Pranesh Chakraborty, MD, a pediatrician and metabolic geneticist at CHEO and co-lead of the case study, has provided care to the family for years.
“This treatment is very promising, and I am so happy for Ayla and her family,” said Chakraborty, who is also a researcher at the CHEO Research Institute and an associate professor at the University of Ottawa. “Having had the privilege and heartbreak of walking alongside families who have lost children to these devastating diseases, this work is very important to me.”
A big step forward for fetal therapy
Babies born with infantile-onset Pompe disease typically have enlarged hearts and die within two years if untreated. The disease is very rare, seen in less than 1/100,000 live births, and is caused by mutations in a gene that makes acid alpha-glucosidase, an enzyme that breaks down glycogen.
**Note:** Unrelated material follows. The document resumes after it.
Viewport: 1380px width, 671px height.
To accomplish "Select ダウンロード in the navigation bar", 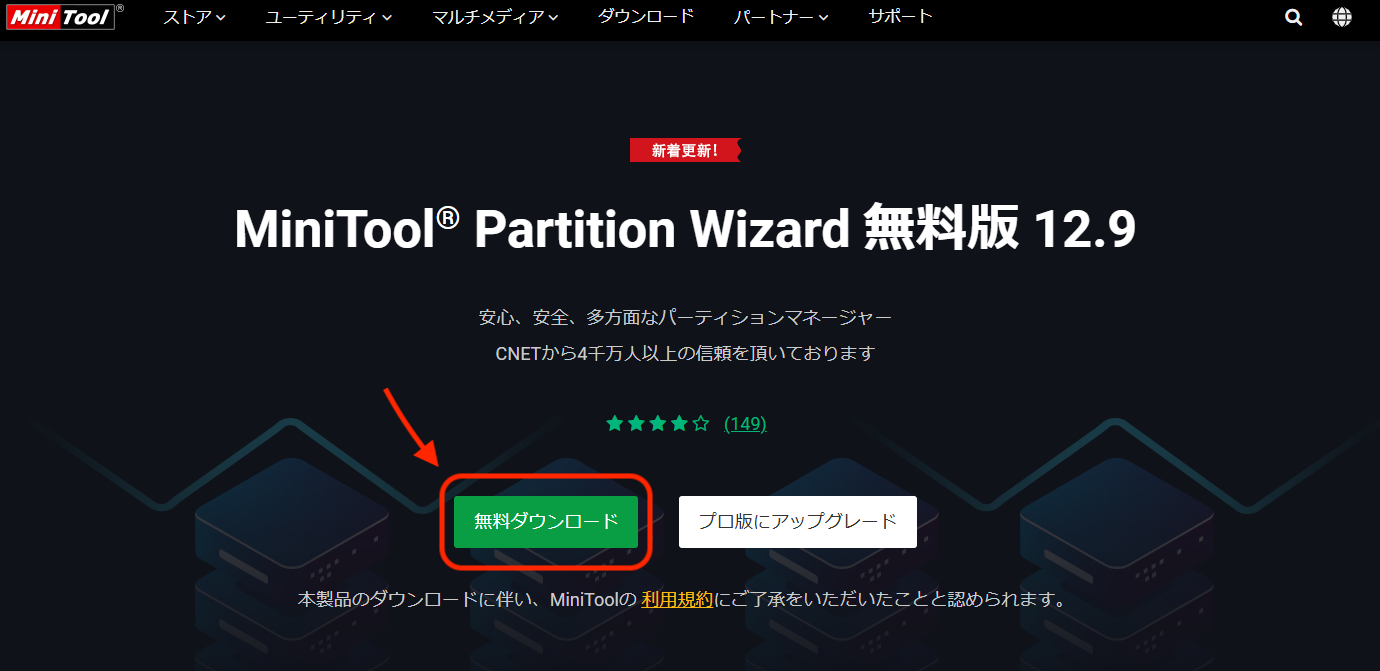I will click(x=645, y=16).
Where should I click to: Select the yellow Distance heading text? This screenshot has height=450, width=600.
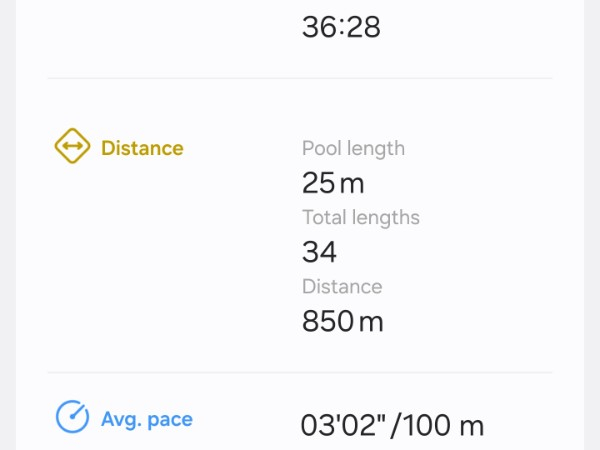click(x=142, y=148)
Without it or with limited amounts, glycogen accumulates dangerously in the body.
“From our long-standing work at Duke treating patients with Pompe disease, we know first-hand the critical importance of earlier initiation of treatment,” said Jennifer Cohen, MD, co-lead author of the study and assistant professor in the Division of Medical Genetics in the Department of Pediatrics at Duke University School of Medicine. “Our ability to offer a new treatment opportunity to this family and potentially change the course of this difficult disease has made this collaboration and project groundbreaking,” added Cohen.
Duke has played a pivotal role in many advances in the field of Pompe disease, including developing alglucosidase alfa as the first Food and Drug Administration-approved enzyme replacement therapy (ERT) for Pompe disease, identifying the role of high and sustained antibody titers to the ERT, using biomarkers to follow treatment response, and establishing immune tolerance induction protocols for the most severe patients, noted Priya Kishnani, MD, co-senior author, division chief of Medical Genetics at Duke University School of Medicine.
“All of these advances were crucial to this particular patient’s treatment and response,” said Kishnani. “The intrauterine therapy represents a new frontier for patients with Pompe disease.”
Pompe is one of eight lysosomal storage diseases that UCSF has received FDA approval to treat with enzyme replacement therapy in utero for a Phase 1 clinical trial of 10 patients. The other diseases are Mucopolysaccharidosis types 1, 2, 4a, 6 and 7, Gaucher disease types 2 and 3, and Wolman disease.
The researchers hope the success of this first application and publication of the case study will increase awareness of the UCSF clinical trial among parents at known risk of passing on these diseases and the physicians who treat them.
“Seeing how well Ayla is doing, it is important to pursue clinical trials to establish whether this kind of fetal therapy will be a good option for other families when treatment in the newborn period just isn’t early enough,” said Chakraborty, who directs the provincial program Newborn Screening Ontario based at CHEO. “We are working hard to improve access to this trial for other Canadian families.”
Two additional patients with different lysosomal diseases have now been enrolled in the UCSF clinical trial and are undergoing prenatal therapy.
“It’s exciting to continue this research, which is an important step in the evolution of fetal therapy, from surgery for anatomic conditions to medical therapies for genetic conditions,” said MacKenzie.